The Ultimate Anti-Me Perfume
Forgive the lack of a review today; everything smelled off this weekend. Instead, please allow me to introduce to you The Ultimate Anti-Colombina Perfume, a scent that would be bound to disgust, scare and annoy me if, heavens forbid, it was ever released. The kind of scent that makes me write multi-paragraph rants and rouses my worst photoshopping instincts.
- Fresh and sparkly fruity top notes of pink grapefruit, sea breeze, iodine, frosted strawberry, crystal litchi, icy melon, glacial peach and pink pepper;
- Sweet and heady floral middle notes of tiare, blue roses, black carnations and anise juxtaposed with the crisp greenness of celery and cucumber;
- Gourmand base notes of milk, almond, heliotrope, vanilla, chocolate and purple patchouli.
Has a Manifesto. Says it is going to start a Revolution. Declares that their perfume(s) will fight globalization/famine/desease/natural disasters and will bring peace on earth. Claims that it is guided by a Higher Power.
- A Latin phrase that has no relation to the scent: Eram Quod Es, Eris Quod Sum
- Or something long and "suggestive": Yo Babe Not On The First Date
- A happy-cheery, new-agey name: Bliss (Comes From Your Inner Space)

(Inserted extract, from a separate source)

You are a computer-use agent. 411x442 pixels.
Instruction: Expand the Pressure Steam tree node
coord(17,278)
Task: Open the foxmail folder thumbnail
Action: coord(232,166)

- Or a faux-hip, pseudo-young name: X-I-10
Cheapo "lab" bottle with a black cap and a hand-written label. Or a purple bottle that looks like a heart or a fleurchon. The box features an inspirational message-poem from the creators and an anime-pornographic image, interpretation of the perfume.
Size and formulation:
7ml bottle of oil or parfum for $500 and 400ml of Eau de Toilette for $500.
Only in a random city somewhere in the Appalachian Region. Because the company thinks that you have to prove your love for perfume by cheerfully dealing with a small inconvenience of traveling as far as needed to buy their precious juice. And no, they won't sell it to you over the phone. No, they will not sell it to you online. Not even if you are in the same country. You have to get your exclusivity-craving self to their exquisitely minimalistic boutique and beg them to take your $500.
Stars that allegedly love the scent:
Sienna Miller, Kate Moss, Russell Crowe.
What would be the ultimate anti-you perfume?